PROBLEM STATEMENT |
Keeping every word the same, return the listing from its first line until the line holding "25 Best Sex" has been returned as well.

---------- INFORMATION GIVEN ----------

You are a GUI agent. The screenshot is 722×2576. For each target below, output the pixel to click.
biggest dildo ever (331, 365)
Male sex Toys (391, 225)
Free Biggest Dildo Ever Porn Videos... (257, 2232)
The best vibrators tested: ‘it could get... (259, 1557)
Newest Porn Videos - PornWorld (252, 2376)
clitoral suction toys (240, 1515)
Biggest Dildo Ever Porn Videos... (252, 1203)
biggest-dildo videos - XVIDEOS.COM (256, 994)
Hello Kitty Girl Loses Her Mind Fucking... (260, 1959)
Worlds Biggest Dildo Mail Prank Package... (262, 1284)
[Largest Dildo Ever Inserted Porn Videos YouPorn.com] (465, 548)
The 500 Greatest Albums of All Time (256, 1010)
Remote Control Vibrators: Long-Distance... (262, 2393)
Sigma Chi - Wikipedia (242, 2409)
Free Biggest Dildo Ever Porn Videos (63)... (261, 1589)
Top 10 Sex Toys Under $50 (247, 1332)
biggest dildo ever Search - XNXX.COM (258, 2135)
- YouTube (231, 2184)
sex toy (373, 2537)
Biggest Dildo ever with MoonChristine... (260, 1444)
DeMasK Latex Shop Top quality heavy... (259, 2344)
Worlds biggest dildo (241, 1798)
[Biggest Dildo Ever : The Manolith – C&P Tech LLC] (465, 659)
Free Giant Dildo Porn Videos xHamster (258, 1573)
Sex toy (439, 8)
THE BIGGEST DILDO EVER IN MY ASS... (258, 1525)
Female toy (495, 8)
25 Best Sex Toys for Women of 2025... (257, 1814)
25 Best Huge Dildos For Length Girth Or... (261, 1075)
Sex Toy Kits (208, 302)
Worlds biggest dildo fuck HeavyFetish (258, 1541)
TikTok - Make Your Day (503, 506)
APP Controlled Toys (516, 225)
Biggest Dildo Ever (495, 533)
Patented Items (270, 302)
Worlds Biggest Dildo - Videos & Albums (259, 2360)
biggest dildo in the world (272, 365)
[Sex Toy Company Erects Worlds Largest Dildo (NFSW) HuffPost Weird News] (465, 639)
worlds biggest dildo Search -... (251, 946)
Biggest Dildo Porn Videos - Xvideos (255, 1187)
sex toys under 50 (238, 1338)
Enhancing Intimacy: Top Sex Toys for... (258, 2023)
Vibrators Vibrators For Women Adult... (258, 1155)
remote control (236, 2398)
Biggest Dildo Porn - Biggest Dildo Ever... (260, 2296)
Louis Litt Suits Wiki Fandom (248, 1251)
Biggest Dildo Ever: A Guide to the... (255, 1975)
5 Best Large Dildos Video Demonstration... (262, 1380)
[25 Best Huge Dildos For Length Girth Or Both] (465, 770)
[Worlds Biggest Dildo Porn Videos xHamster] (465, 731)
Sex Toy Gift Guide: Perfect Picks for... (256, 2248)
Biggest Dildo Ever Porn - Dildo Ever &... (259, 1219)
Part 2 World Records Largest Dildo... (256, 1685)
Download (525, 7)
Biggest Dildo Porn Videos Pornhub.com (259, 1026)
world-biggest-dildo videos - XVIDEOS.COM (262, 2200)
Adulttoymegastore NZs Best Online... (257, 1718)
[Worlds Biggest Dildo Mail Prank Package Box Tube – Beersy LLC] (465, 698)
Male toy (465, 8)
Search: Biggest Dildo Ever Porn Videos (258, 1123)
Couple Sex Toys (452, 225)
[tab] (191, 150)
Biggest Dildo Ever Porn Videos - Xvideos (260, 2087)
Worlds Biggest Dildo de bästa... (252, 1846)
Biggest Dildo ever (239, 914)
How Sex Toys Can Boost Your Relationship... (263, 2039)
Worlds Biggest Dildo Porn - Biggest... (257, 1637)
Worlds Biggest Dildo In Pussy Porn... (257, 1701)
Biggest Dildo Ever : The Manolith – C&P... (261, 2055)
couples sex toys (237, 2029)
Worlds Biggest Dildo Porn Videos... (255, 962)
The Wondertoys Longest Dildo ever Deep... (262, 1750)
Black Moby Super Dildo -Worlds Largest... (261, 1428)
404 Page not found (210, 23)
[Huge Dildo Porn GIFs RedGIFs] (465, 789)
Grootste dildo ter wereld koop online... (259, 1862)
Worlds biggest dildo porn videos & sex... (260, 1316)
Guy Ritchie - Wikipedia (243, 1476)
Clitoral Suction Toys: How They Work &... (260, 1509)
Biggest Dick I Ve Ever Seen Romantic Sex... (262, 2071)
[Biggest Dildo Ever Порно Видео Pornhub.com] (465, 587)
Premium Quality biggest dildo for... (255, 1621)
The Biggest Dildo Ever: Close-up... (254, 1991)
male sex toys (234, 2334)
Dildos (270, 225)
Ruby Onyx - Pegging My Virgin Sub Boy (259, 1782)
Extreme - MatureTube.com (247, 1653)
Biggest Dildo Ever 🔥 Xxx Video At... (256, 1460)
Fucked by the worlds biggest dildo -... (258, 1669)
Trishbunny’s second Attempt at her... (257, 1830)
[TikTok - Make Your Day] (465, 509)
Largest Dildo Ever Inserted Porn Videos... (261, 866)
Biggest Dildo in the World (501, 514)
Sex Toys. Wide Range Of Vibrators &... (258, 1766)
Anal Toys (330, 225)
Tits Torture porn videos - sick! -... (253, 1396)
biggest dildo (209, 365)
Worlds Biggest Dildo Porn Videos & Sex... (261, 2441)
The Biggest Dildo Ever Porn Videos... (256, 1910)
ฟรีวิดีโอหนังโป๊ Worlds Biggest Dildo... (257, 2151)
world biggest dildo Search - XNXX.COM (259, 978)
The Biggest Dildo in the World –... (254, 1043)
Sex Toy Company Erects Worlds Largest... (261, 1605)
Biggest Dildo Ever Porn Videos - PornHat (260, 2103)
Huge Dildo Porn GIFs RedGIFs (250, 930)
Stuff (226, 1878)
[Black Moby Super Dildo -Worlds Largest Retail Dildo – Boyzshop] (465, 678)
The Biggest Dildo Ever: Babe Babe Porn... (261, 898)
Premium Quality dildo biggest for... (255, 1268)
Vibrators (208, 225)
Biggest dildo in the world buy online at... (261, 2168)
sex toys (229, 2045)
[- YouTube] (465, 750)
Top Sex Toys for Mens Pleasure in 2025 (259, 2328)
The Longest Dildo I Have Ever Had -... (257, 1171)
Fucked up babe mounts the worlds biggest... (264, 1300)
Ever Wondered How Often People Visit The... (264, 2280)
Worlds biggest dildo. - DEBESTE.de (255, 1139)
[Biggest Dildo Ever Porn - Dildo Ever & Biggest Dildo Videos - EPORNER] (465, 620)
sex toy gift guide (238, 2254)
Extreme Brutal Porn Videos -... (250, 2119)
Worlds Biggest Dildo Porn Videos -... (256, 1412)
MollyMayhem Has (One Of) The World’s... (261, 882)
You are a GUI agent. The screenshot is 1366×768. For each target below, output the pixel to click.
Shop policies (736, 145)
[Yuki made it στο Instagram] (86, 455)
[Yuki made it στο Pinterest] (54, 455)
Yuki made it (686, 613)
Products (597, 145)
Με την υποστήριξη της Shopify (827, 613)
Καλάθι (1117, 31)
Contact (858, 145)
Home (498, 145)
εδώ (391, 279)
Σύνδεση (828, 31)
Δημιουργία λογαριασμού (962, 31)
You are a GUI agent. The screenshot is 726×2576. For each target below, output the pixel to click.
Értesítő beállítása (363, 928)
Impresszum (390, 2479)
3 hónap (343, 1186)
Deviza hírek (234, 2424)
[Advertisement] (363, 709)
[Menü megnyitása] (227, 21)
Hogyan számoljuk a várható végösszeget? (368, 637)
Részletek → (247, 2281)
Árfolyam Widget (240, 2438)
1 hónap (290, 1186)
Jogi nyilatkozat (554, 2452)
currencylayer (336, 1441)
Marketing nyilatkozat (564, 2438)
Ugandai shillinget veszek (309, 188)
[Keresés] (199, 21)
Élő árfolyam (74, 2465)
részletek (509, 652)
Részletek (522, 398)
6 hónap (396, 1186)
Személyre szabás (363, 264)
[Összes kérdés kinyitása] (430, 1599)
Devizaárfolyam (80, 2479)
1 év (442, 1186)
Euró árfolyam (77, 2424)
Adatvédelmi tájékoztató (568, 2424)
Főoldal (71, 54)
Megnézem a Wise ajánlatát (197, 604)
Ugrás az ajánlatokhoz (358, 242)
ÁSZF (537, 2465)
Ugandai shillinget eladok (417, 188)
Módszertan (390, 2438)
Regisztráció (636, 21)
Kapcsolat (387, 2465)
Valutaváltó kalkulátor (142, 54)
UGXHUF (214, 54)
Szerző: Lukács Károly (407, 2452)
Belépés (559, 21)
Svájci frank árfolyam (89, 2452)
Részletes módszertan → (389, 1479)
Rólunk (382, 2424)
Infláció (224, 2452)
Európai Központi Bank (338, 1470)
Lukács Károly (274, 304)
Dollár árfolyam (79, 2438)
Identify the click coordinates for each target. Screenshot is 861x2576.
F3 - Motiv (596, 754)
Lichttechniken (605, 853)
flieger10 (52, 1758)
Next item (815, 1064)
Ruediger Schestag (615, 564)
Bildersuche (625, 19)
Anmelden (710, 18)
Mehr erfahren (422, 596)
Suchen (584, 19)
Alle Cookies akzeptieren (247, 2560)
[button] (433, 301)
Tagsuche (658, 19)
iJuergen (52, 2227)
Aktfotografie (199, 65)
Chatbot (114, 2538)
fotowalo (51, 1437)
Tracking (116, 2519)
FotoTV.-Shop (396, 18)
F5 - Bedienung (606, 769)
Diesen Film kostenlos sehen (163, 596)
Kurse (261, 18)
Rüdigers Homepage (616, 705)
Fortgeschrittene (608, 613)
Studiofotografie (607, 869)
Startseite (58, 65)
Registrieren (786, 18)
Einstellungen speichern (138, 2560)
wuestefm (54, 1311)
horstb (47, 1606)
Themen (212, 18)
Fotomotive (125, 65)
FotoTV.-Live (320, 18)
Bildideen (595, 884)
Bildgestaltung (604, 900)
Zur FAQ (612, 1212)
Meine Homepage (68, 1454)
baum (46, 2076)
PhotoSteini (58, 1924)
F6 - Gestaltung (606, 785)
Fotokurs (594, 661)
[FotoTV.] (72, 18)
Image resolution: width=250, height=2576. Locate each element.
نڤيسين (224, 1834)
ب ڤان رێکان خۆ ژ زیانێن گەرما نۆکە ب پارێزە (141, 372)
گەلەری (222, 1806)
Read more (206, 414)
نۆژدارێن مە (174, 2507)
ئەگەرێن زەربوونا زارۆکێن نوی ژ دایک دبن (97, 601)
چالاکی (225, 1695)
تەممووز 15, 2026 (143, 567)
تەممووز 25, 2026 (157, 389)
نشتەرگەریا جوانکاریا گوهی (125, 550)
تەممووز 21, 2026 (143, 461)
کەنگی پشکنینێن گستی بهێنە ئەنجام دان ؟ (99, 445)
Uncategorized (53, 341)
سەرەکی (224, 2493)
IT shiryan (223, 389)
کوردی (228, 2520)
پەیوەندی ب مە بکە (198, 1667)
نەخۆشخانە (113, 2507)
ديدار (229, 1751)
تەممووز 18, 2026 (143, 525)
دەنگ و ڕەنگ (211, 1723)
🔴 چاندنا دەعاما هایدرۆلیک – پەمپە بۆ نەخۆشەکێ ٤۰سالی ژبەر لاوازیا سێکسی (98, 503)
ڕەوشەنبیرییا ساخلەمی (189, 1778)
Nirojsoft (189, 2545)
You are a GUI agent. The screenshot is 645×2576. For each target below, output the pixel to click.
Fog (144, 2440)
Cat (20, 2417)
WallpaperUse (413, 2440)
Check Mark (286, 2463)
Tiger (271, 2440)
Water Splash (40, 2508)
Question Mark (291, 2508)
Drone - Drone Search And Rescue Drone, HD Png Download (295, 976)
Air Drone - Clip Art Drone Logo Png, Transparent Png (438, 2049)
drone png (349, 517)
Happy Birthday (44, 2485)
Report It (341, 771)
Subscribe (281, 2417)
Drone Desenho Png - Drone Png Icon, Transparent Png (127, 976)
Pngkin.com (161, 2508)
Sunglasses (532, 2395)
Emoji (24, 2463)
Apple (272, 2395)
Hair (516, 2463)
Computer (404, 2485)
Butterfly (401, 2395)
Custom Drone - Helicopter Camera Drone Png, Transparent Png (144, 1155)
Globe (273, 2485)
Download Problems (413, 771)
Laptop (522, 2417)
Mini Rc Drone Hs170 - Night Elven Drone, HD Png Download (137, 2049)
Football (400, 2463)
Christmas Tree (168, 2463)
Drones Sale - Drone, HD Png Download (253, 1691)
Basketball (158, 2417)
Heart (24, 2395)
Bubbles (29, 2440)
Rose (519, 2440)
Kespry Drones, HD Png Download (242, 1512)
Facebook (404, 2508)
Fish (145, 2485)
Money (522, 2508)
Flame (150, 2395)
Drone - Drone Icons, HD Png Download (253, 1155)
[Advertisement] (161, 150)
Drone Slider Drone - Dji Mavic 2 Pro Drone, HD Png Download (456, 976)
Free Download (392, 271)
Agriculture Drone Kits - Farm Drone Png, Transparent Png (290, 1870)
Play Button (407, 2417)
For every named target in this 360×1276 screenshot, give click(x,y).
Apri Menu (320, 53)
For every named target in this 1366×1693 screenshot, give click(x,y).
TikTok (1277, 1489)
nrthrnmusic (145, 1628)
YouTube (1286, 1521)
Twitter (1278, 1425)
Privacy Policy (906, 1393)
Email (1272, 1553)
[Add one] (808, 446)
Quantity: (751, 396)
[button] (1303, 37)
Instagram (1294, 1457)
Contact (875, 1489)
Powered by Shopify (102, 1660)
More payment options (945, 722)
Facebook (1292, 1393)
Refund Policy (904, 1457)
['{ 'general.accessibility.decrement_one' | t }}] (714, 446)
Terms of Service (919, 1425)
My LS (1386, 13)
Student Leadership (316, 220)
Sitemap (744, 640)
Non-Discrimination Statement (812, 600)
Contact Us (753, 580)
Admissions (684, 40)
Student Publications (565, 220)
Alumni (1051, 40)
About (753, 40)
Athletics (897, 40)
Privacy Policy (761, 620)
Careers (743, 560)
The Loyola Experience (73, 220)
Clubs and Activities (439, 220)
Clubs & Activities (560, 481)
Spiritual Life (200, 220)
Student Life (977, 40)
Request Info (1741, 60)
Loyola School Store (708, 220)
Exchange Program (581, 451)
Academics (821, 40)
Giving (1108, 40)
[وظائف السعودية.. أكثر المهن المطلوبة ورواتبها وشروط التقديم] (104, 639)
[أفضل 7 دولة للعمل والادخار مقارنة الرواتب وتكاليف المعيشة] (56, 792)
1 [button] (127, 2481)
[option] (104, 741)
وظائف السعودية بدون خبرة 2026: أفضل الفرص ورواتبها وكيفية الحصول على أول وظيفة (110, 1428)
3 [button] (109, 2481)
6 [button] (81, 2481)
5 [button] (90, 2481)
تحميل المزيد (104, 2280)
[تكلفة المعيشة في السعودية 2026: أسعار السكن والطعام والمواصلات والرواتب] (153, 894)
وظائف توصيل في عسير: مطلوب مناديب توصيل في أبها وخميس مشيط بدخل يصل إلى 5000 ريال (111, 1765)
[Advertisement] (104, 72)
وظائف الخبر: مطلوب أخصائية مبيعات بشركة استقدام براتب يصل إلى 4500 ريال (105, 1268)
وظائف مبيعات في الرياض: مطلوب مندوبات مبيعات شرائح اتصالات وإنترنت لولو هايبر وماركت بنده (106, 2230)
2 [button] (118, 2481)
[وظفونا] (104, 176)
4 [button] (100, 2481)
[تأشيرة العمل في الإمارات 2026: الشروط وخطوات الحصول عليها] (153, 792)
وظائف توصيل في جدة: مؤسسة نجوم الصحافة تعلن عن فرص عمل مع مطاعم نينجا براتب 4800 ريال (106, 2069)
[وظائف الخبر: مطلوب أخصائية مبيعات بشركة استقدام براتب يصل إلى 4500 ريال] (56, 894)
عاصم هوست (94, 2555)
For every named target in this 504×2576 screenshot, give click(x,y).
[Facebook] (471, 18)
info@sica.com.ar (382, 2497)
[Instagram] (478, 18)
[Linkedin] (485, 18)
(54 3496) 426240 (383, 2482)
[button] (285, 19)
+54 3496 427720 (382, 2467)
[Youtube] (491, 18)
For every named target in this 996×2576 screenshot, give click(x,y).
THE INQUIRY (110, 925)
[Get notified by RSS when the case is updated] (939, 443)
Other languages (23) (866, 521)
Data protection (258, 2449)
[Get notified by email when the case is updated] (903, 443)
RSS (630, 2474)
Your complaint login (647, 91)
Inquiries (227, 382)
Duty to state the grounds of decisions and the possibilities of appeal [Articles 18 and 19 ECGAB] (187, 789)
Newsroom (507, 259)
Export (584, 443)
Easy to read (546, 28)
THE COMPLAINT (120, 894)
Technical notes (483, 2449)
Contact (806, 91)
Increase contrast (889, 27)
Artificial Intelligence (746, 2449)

----------

RESULT BELOW |
You are a GUI agent. The screenshot is 722×2576. For each target below, output the pixel to click.
biggest dildo ever (331, 365)
Male sex Toys (391, 225)
Free Biggest Dildo Ever Porn Videos... (257, 2232)
The best vibrators tested: ‘it could get... (259, 1557)
Newest Porn Videos - PornWorld (252, 2376)
clitoral suction toys (240, 1515)
Biggest Dildo Ever Porn Videos... (252, 1203)
biggest-dildo videos - XVIDEOS.COM (256, 994)
Hello Kitty Girl Loses Her Mind Fucking... (260, 1959)
Worlds Biggest Dildo Mail Prank Package... (262, 1284)
[Largest Dildo Ever Inserted Porn Videos YouPorn.com] (465, 548)
The 500 Greatest Albums of All Time (256, 1010)
Remote Control Vibrators: Long-Distance... (262, 2393)
Sigma Chi - Wikipedia (242, 2409)
Free Biggest Dildo Ever Porn Videos (63)... (261, 1589)
Top 10 Sex Toys Under $50 (247, 1332)
biggest dildo ever Search - XNXX.COM (258, 2135)
- YouTube (231, 2184)
sex toy (373, 2537)
Biggest Dildo ever with MoonChristine... (260, 1444)
DeMasK Latex Shop Top quality heavy... (259, 2344)
Worlds biggest dildo (241, 1798)
[Biggest Dildo Ever : The Manolith – C&P Tech LLC] (465, 659)
Free Giant Dildo Porn Videos xHamster (258, 1573)
Sex toy (439, 8)
THE BIGGEST DILDO EVER IN MY ASS... (258, 1525)
Female toy (495, 8)
25 Best Sex Toys for Women of 2025... (257, 1814)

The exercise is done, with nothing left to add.